Start by converting each letter grade to its point value on the 4.0 scale. The common mapping is A=4.0, A-=3.7, B+=3.3, B=3.0, B-=2.7, C+=2.3, C=2.0, C-=1.7, D+=1.3, D=1.0, and F=0.0. Pluses generally add 0.3 and minuses subtract 0.3, though plenty of schools skip plus/minus grades entirely and a few treat A+ as 4.3. If your school does something different, use its table instead, because the conversion step is where most calculation errors creep in.
Next, turn each grade into quality points by multiplying its point value by the course's credit hours. An A (4.0) in a 4-credit course is 16 quality points; a B+ (3.3) in a 3-credit course is 9.9. Add up every course's quality points, then add up every course's credit hours separately. Your GPA is the total quality points divided by the total credit hours. A worked semester of A/4cr, B+/3cr, A-/4cr, and B/3cr gives 49.7 quality points over 14 credits, or a 3.55 GPA.

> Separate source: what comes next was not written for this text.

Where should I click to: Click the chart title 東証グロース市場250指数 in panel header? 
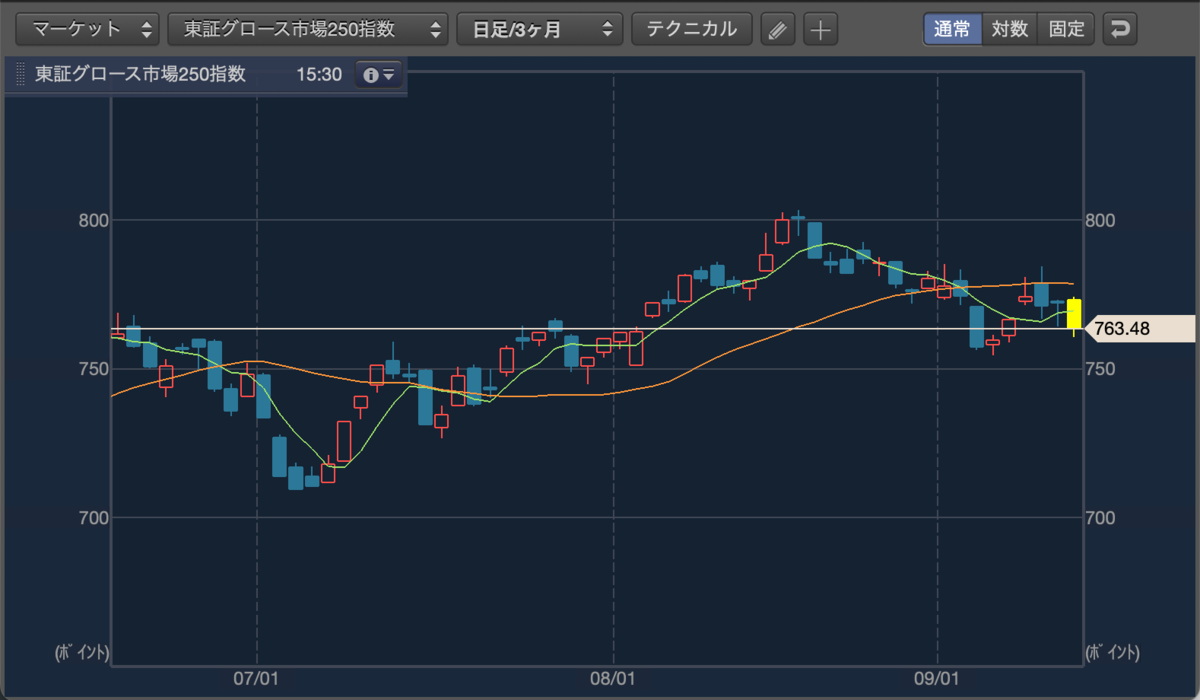140,75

To extend this into a cumulative GPA, resist the urge to average your semester GPAs together. That only works when every term has identical credits, which almost never happens. Instead, keep two running totals across all terms: total quality points and total credit hours, and divide one by the other. A term with 18 credits moves your cumulative average far more than a light 9-credit term, exactly as it should, and this method captures that automatically.

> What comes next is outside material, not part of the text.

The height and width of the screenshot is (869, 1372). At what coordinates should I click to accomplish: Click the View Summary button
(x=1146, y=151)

Finally, decide whether you need a weighted or unweighted figure and use the right one for the right purpose. Weighted GPA rewards honors and AP/IB rigor with bonus points and is useful for class rank and scholarship cutoffs that expect it. Unweighted GPA strips that bonus and is what many colleges recalculate to so they can compare applicants on equal footing. Knowing which number a form is asking for prevents you from reporting a 4.3 where a 3.9 was expected, or the reverse.

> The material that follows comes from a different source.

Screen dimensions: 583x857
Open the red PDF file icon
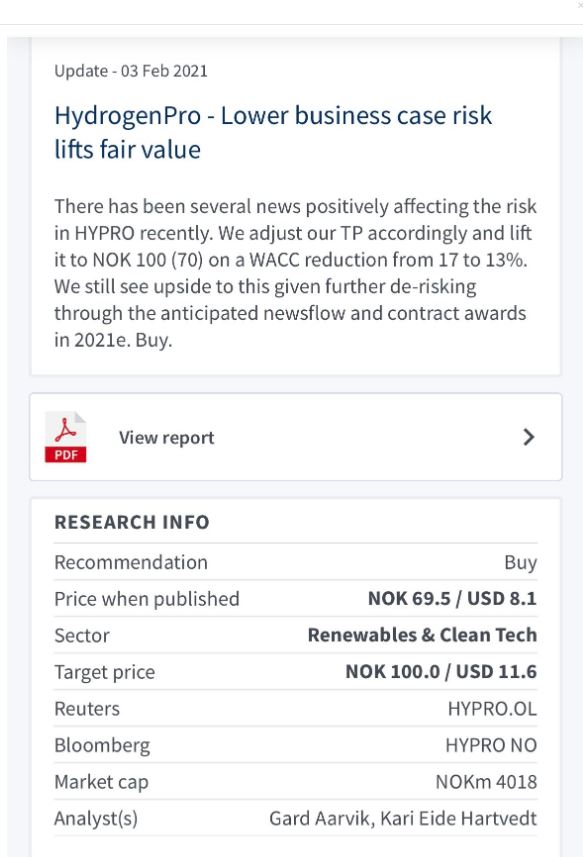[x=66, y=437]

- Always weight by credit hours, never average letter grades directly; a 4-credit course counts roughly a third more than a 3-credit one.
- For cumulative GPA, sum total quality points and total credits across all terms and divide once, rather than averaging per-semester GPAs.
- Confirm your school's exact scale before trusting a result, since some omit plus/minus grades and some count A+ as 4.3 instead of 4.0.
- Keep separate weighted and unweighted figures on hand so you can report whichever a scholarship or application specifically requests.